(Pixel coordinate grounding data)
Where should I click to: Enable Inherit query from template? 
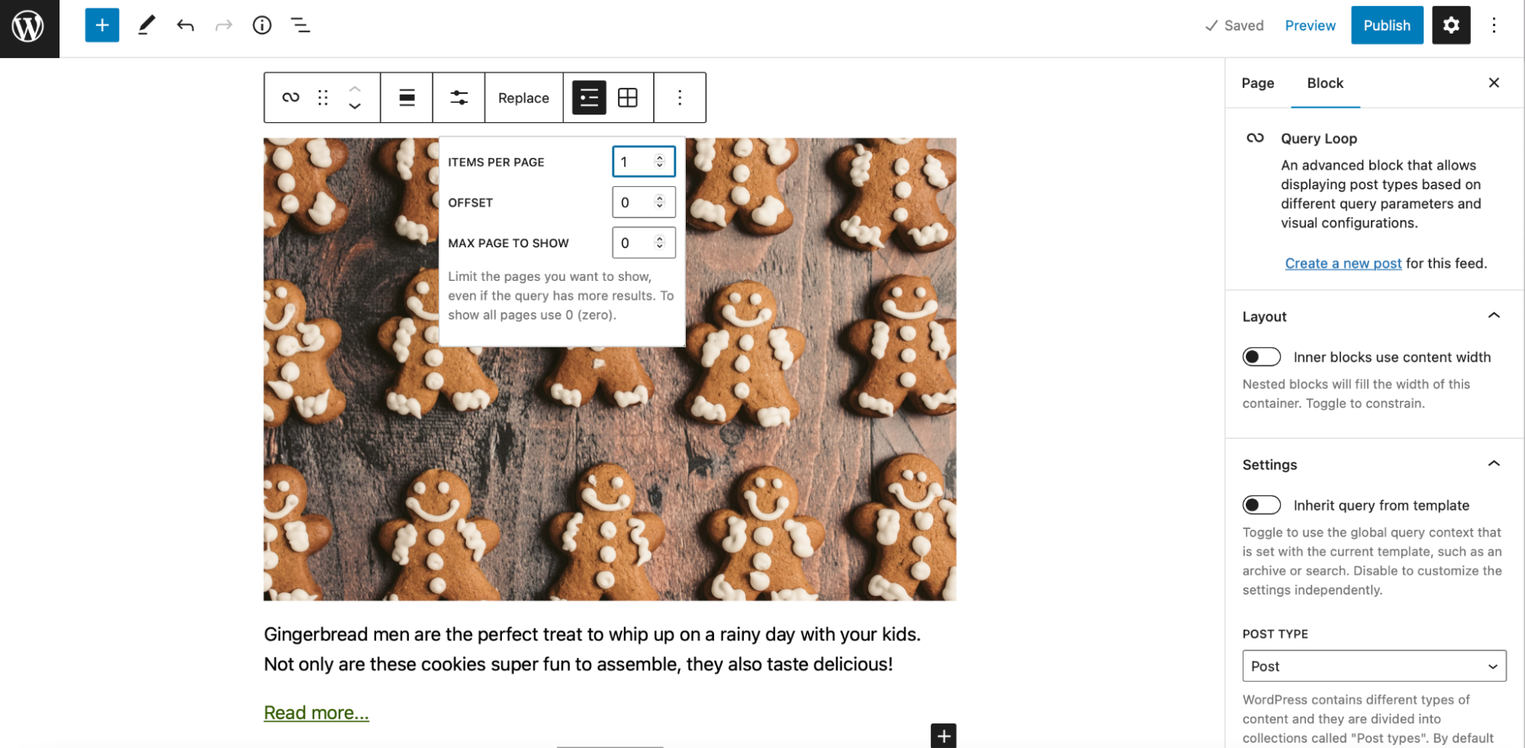coord(1261,505)
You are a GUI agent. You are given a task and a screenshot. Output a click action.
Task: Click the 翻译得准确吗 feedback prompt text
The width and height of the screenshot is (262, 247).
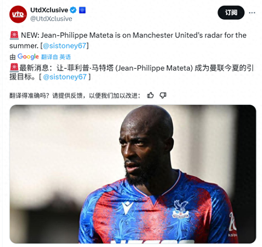click(75, 95)
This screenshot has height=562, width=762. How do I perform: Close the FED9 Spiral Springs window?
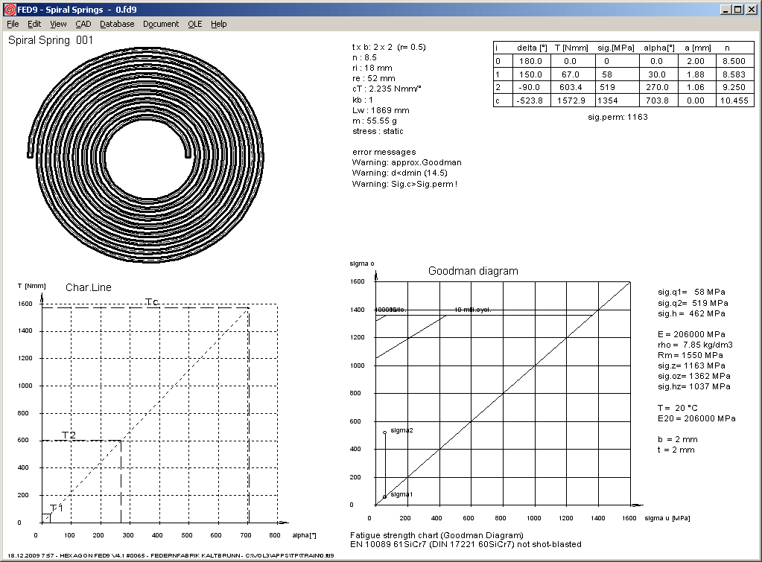(752, 9)
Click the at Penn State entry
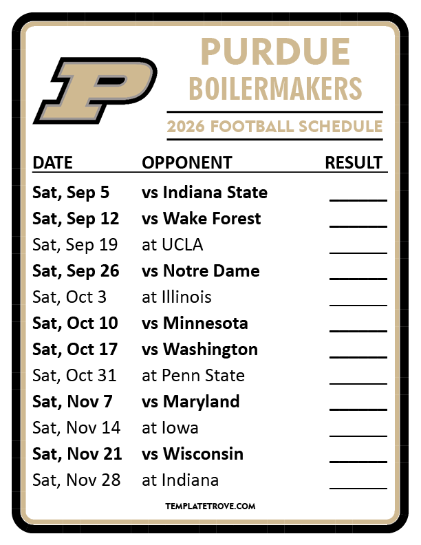The width and height of the screenshot is (421, 545). click(x=193, y=375)
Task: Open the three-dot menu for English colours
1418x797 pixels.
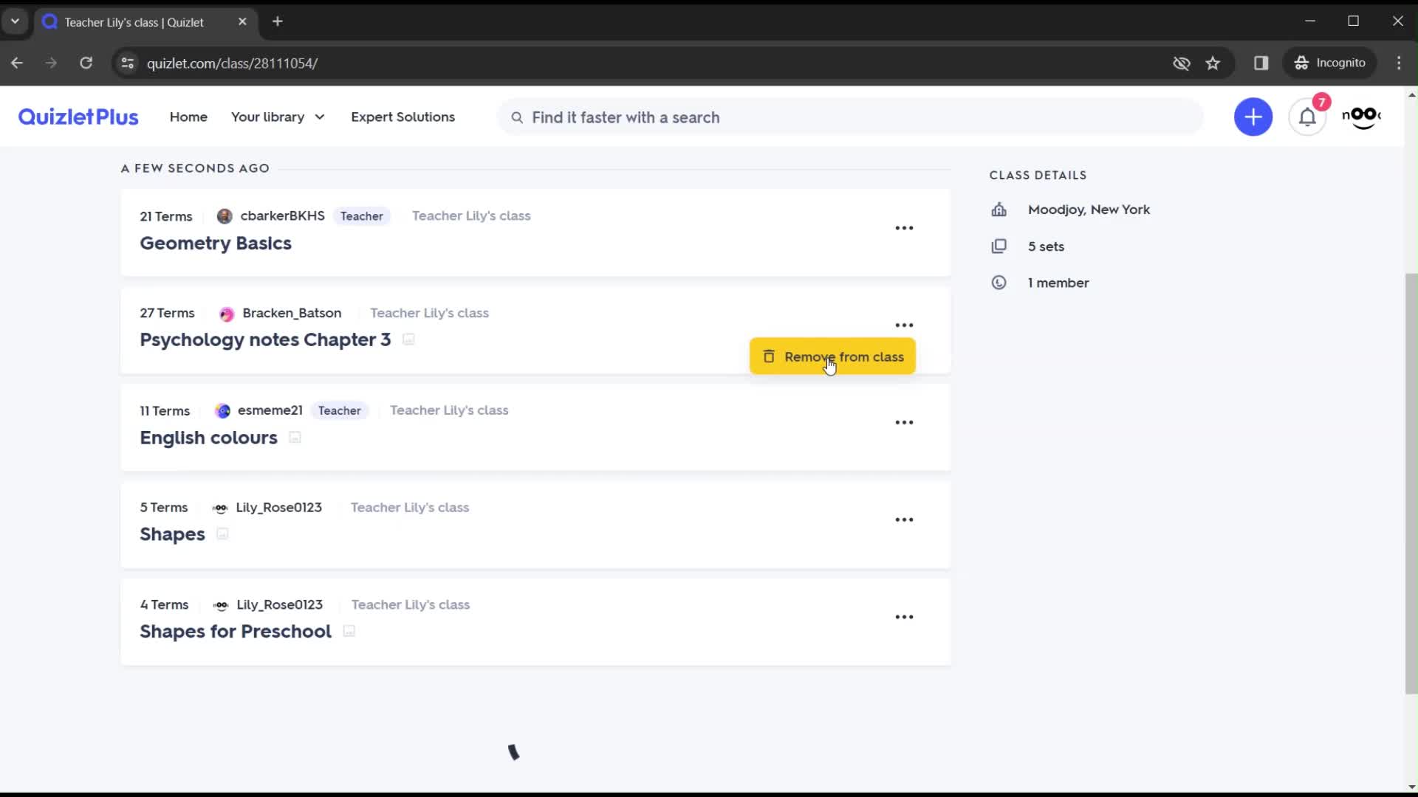Action: pyautogui.click(x=904, y=422)
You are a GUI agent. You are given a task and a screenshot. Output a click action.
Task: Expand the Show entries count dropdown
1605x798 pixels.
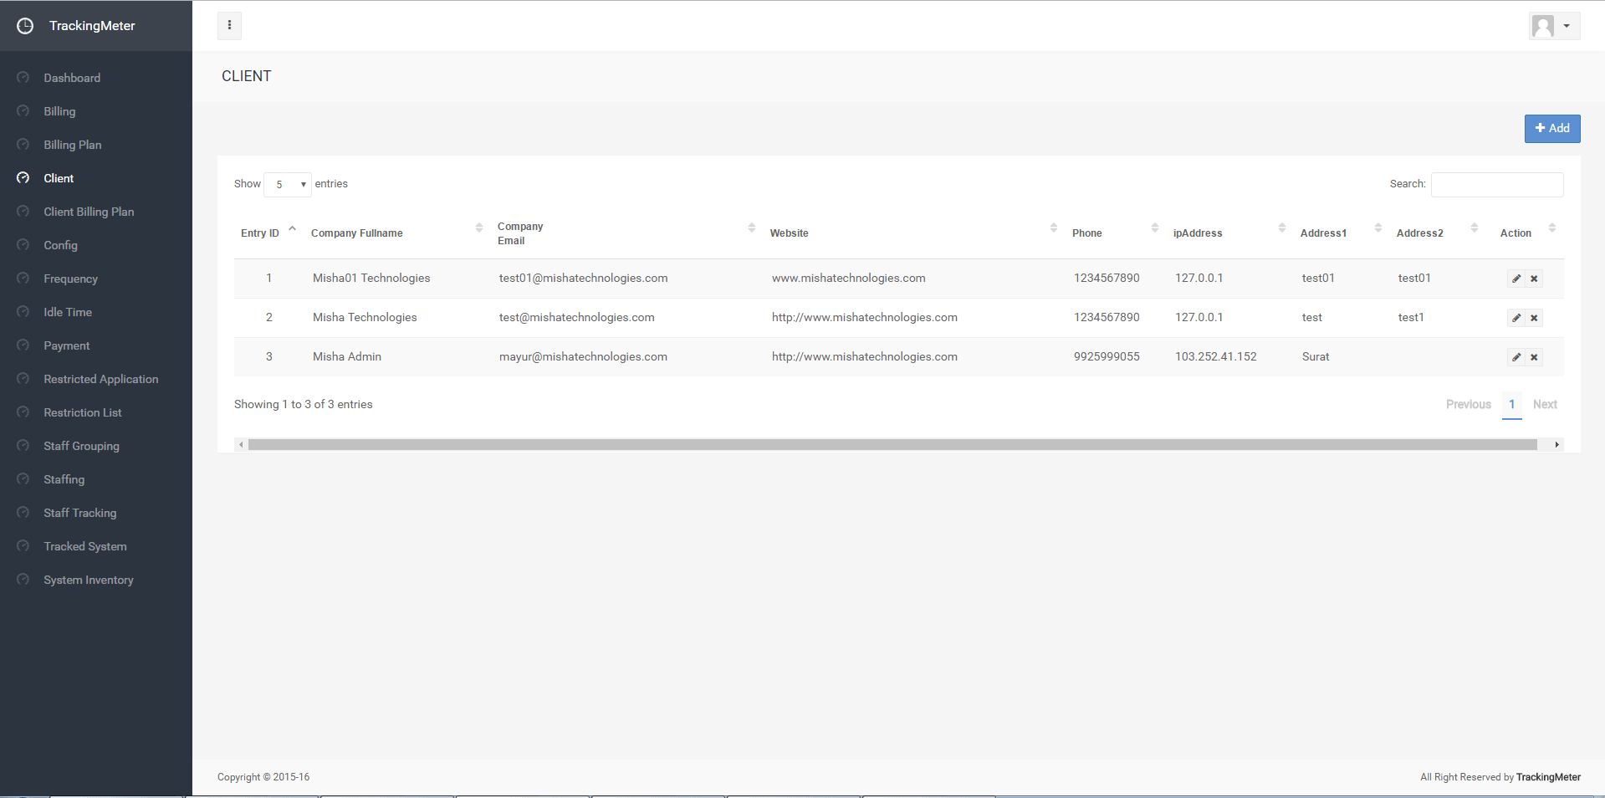[x=288, y=185]
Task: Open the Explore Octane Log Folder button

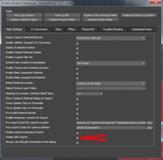Action: (139, 15)
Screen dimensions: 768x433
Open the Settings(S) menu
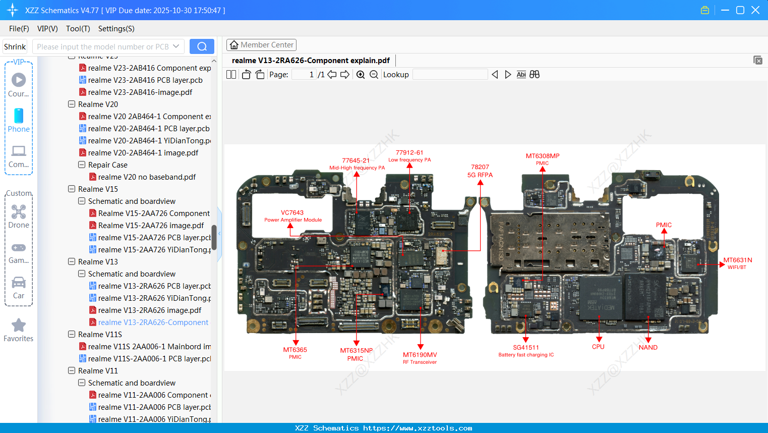click(x=116, y=29)
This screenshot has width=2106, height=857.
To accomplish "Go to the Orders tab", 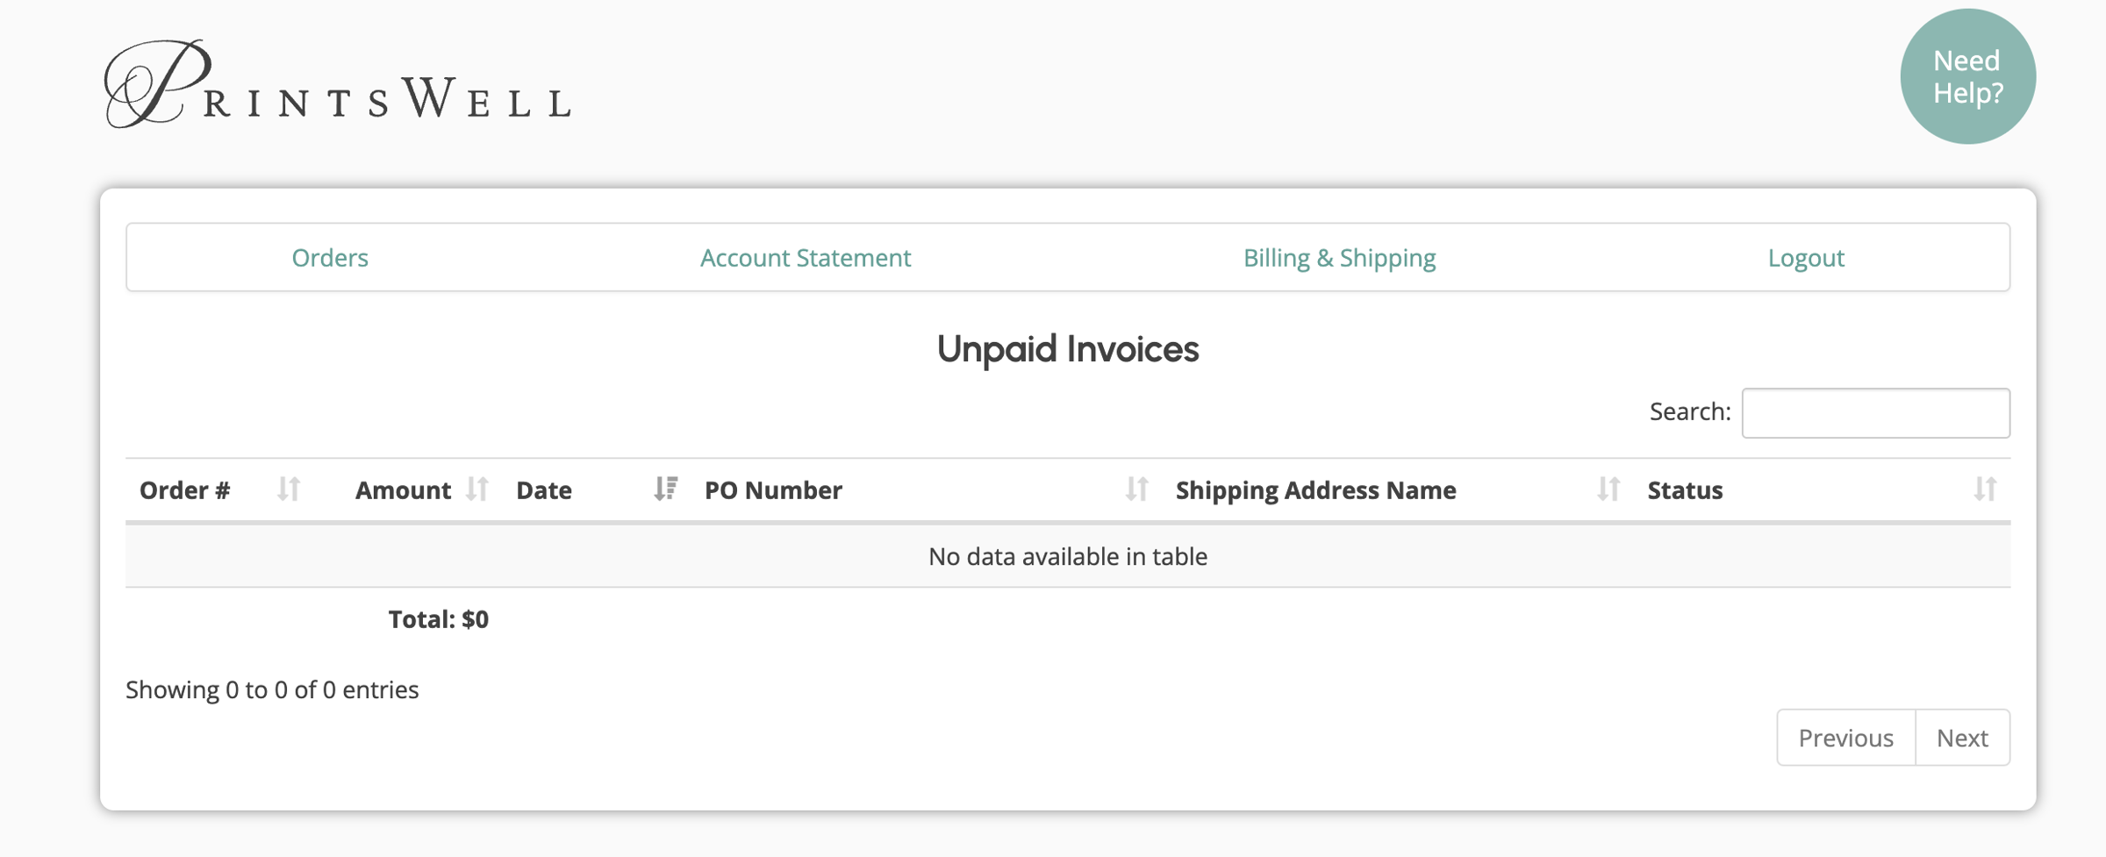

**What you are asked to do:**
Pictures stay out, but every record above is to be returned exactly.

**The answer:**
Where should I click to: Enable Inherit query from template? 
coord(1261,505)
You are a GUI agent. You are given a task and a screenshot. Output a click action.
Task: Click the 翻译得准确吗 feedback prompt text
The width and height of the screenshot is (262, 247).
click(75, 95)
This screenshot has height=562, width=762. How do I perform: Close the FED9 Spiral Springs window?
(752, 9)
Click the at Penn State entry
The width and height of the screenshot is (421, 545). click(x=193, y=375)
Task: Open the three-dot menu for English colours
1418x797 pixels.
Action: pyautogui.click(x=904, y=422)
You are a GUI agent. You are given a task and a screenshot. Output a click action.
Task: Expand the Show entries count dropdown
1605x798 pixels.
[x=288, y=185]
Task: Open the Explore Octane Log Folder button

Action: (139, 15)
Screen dimensions: 768x433
Open the Settings(S) menu
click(x=116, y=29)
This screenshot has width=2106, height=857.
To accomplish "Go to the Orders tab", 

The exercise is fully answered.